Although I’d been to Los Angeles plenty of times, I’d never visited the spot that draws so many visitors every year – Hollywood. I think, to be honest, I was probably avoiding it but that’s why I decided to make it the focus to my most recent trip. I felt as if I needed to see this star-filled land and to finally discover what all the fuss was about. I’m glad I did too, because the experience was a lot more fun that I would have ever guessed. I was in Hollywood working on a project with Marriott International to share some of my favorite weekend getaway destinations around the country, including La-La Land.
Where to start
While Hollywood is fairly well defined, as a tourist – at least for me – it was a challenge to know how to approach it. I didn’t just want to wander down the street, look at a few buildings and leave. No, I wanted to have a deeper understanding of this neighborhood. The first step, in all honesty, was picking where to spend the night and I couldn’t have been in a better hotel for my star-studded wanderings than the W Hollywood. Reflecting the glitz and glam of the area, I felt like a star as soon as I walked through the doors.

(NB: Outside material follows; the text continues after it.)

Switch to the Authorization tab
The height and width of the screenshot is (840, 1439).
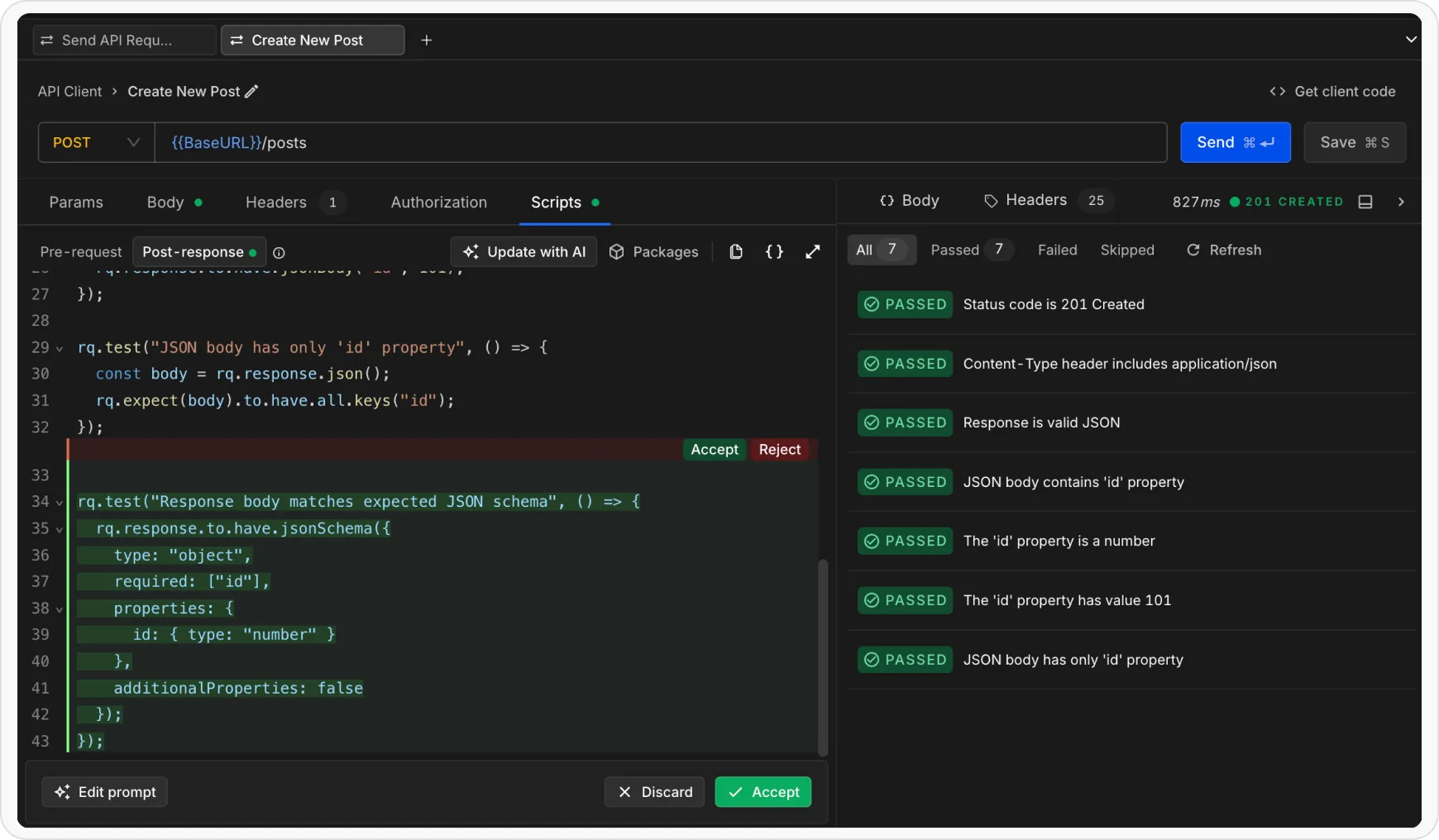click(438, 202)
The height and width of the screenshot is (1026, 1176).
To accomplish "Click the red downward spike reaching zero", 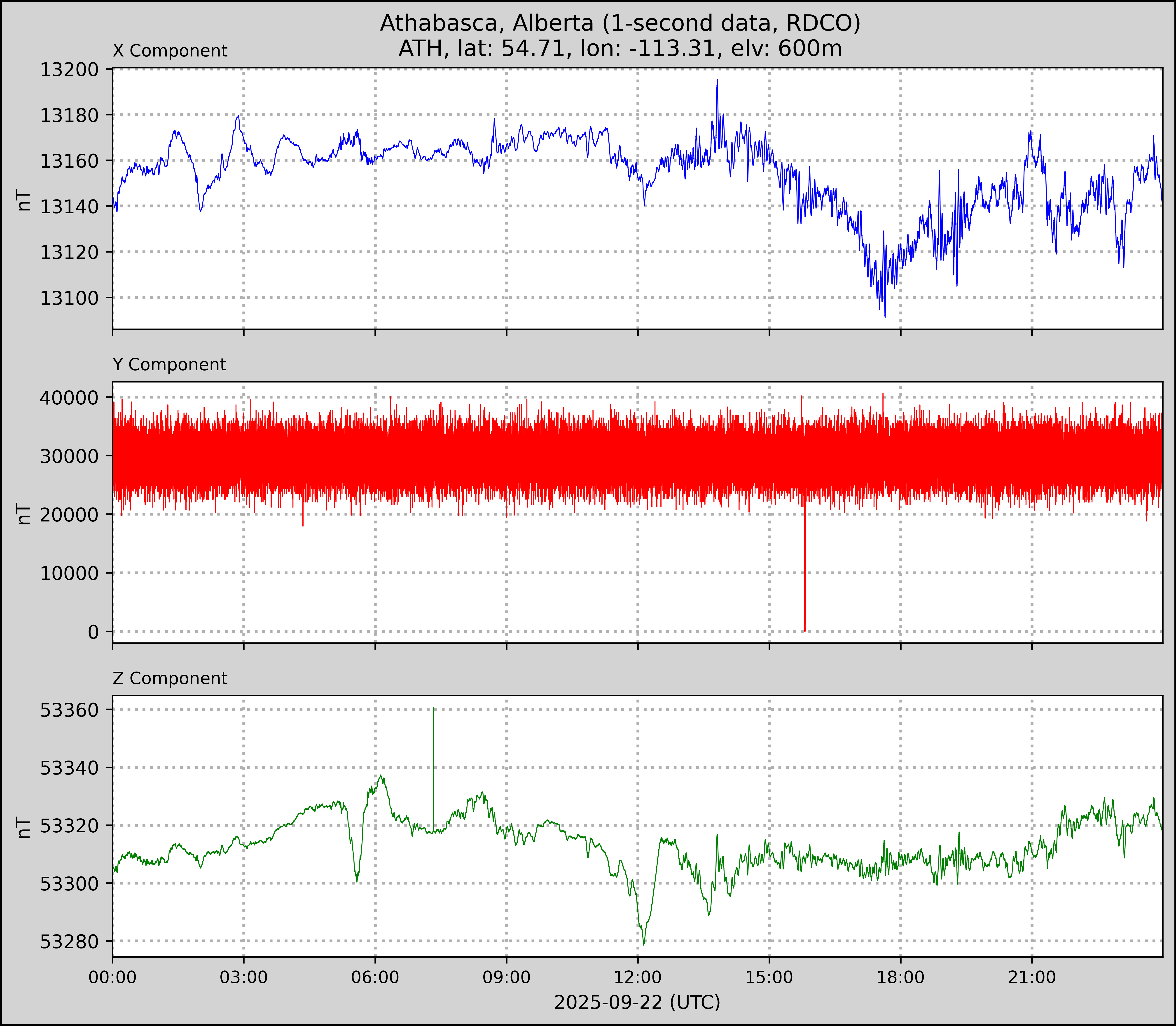I will [x=805, y=573].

With an enviable position on Hollywood Boulevard, it was an easy walk to all of those touristy sites I most wanted to visit. Even better, it’s a W so I knew that my experience there would certainly be memorable. I started my experience at their rooftop pool, a decidedly funky space with incredible views. There are also plenty of options if you’re peckish or meeting friends for a drink, including the Delphine Eatery & Bar, The Living Room or outside at the vibrant Station Hollywood.
Since my time in Hollywood was short and I knew I wouldn’t truly appreciate it without some help, I did some quick online research and found a short 1-hour walking tour for $20 that seemed perfect. It promised to share the history of the glamorous days of the city, as well as point out those hidden aspects I knew I wanted to discover. Walking down Hollywood Boulevard from my hotel to the meeting place was just as much fun though. Past an improbable number of souvenir shops and convenience stores, I quickly found myself walking on the Hollywood Walk of Fame itself. I’m not sure what I expected those famous stars in the sidewalk to be like, but many of them are quietly honoring people far from the lights of the theaters, sharing stories long forgotten about people many of us may not know. But it was a great way to warm up to my day spent learning more about our celluloid royalty.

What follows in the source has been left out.